* _Data section_

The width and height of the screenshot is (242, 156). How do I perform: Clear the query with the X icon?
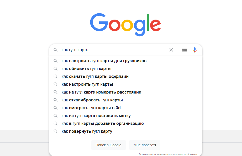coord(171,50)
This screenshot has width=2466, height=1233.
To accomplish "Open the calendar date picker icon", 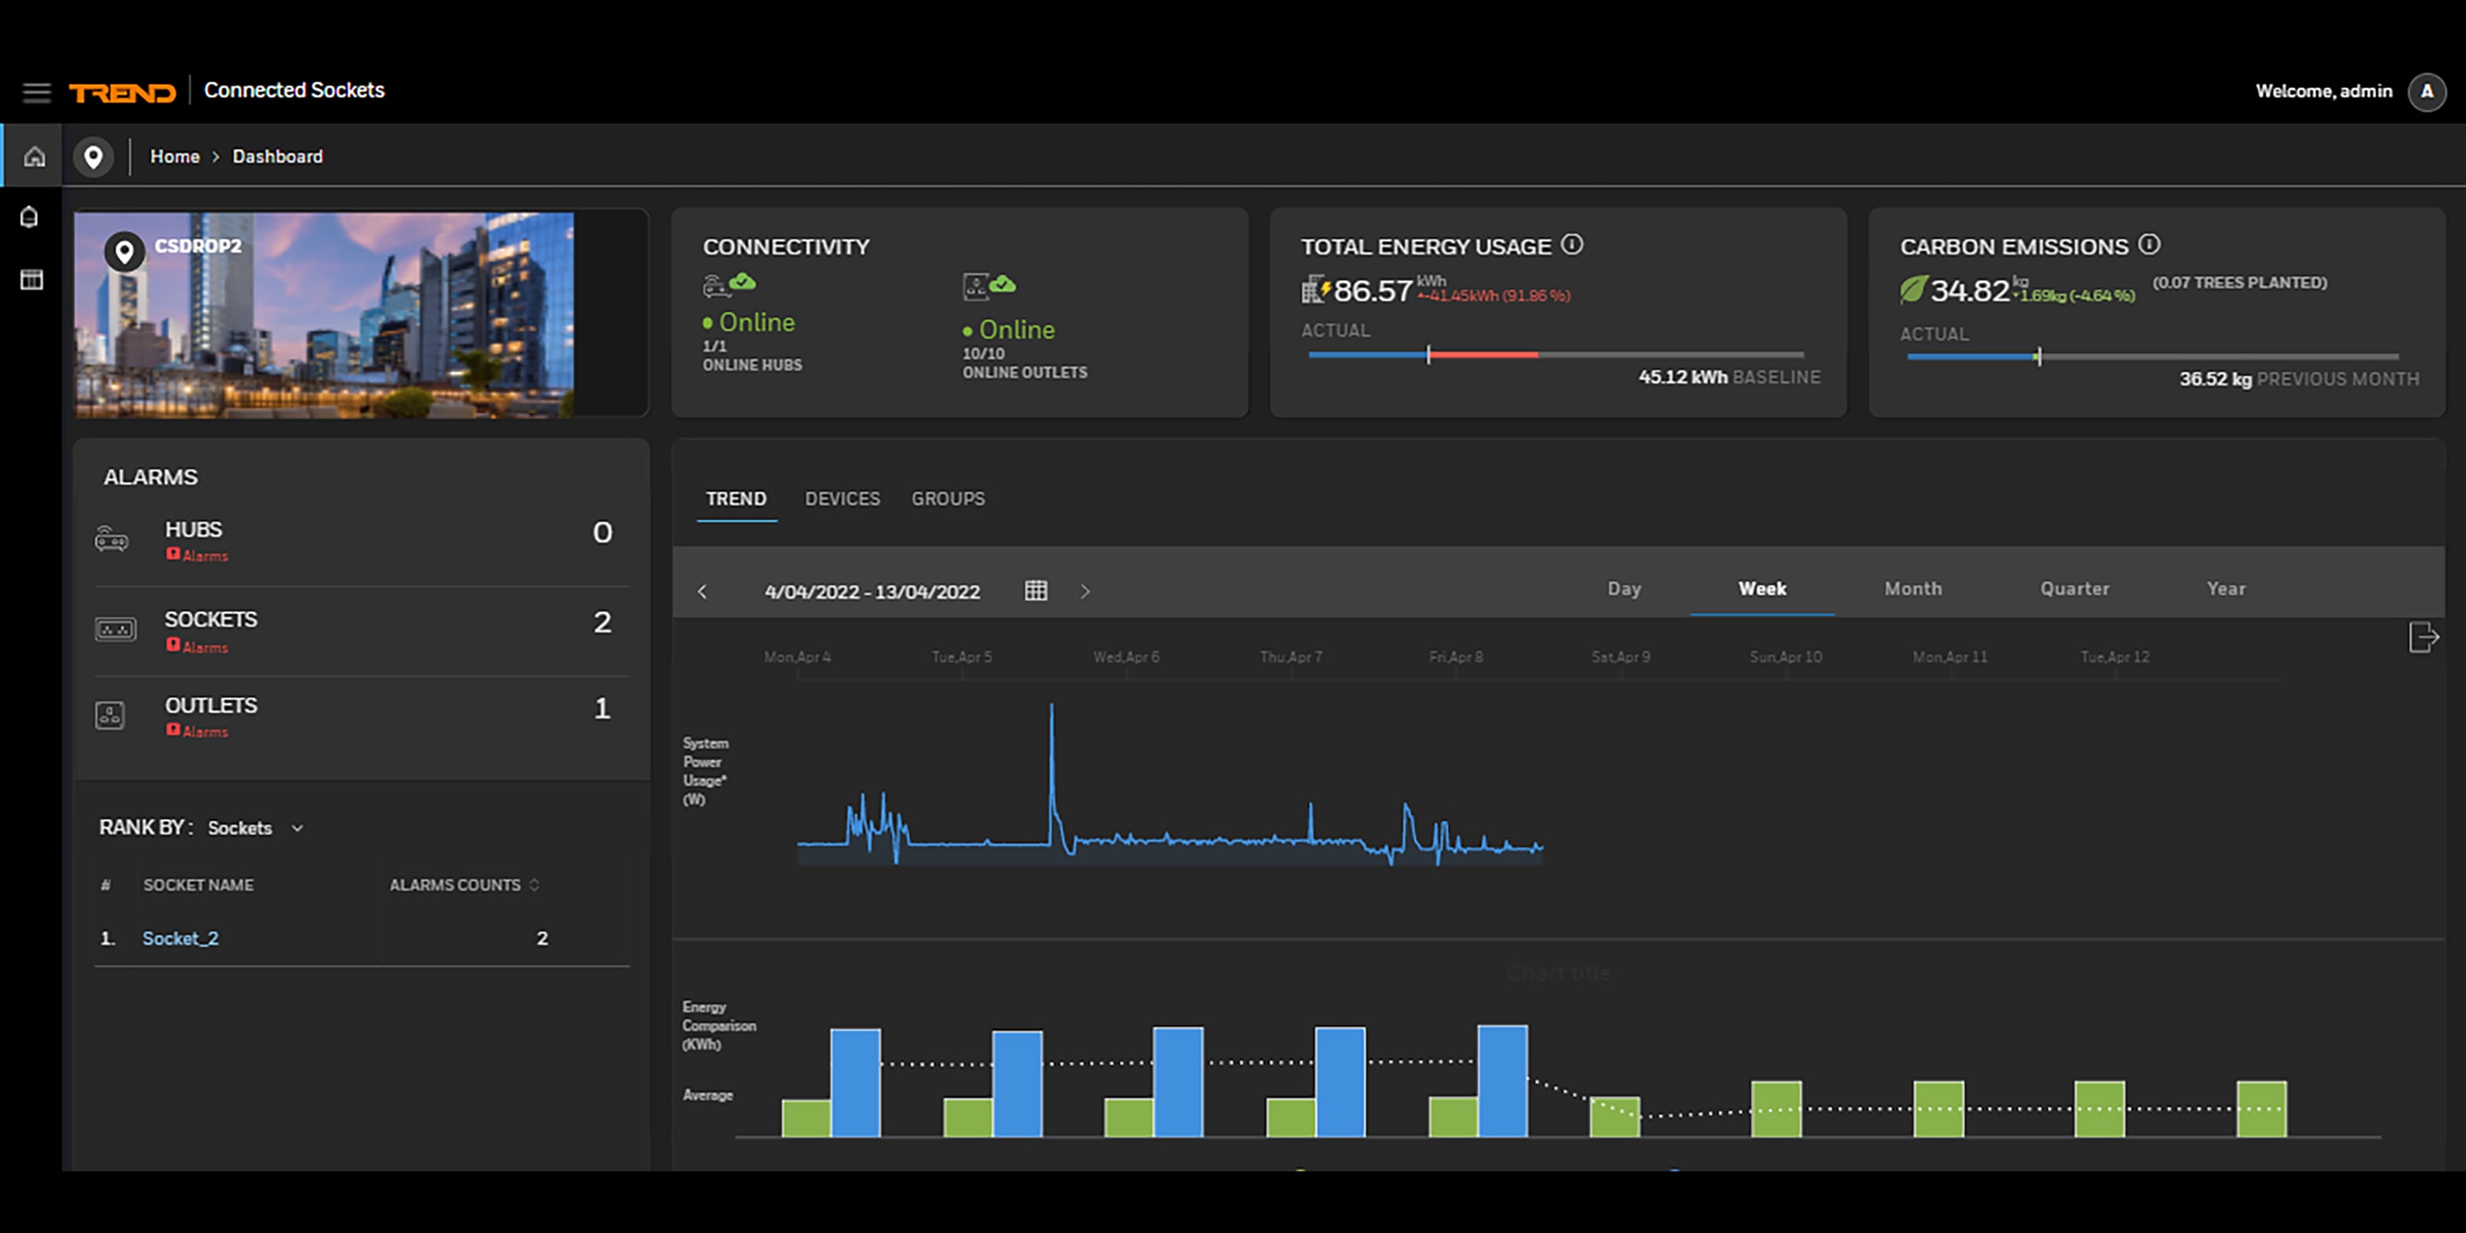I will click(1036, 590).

...

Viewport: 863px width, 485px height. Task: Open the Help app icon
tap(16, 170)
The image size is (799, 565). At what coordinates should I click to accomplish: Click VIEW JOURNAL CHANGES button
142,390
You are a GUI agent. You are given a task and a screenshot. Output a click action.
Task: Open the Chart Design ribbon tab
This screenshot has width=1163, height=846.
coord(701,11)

* _Instruction_
Edit the material from the line containing "You are a GUI" through the line containing "coord(701,11)" by changing "Chart Design" to "Page Layout" and leaving everything else unchanged. Return only those lines.

* _The solution_
You are a GUI agent. You are given a task and a screenshot. Output a click action.
Task: Open the Page Layout ribbon tab
This screenshot has width=1163, height=846.
coord(701,11)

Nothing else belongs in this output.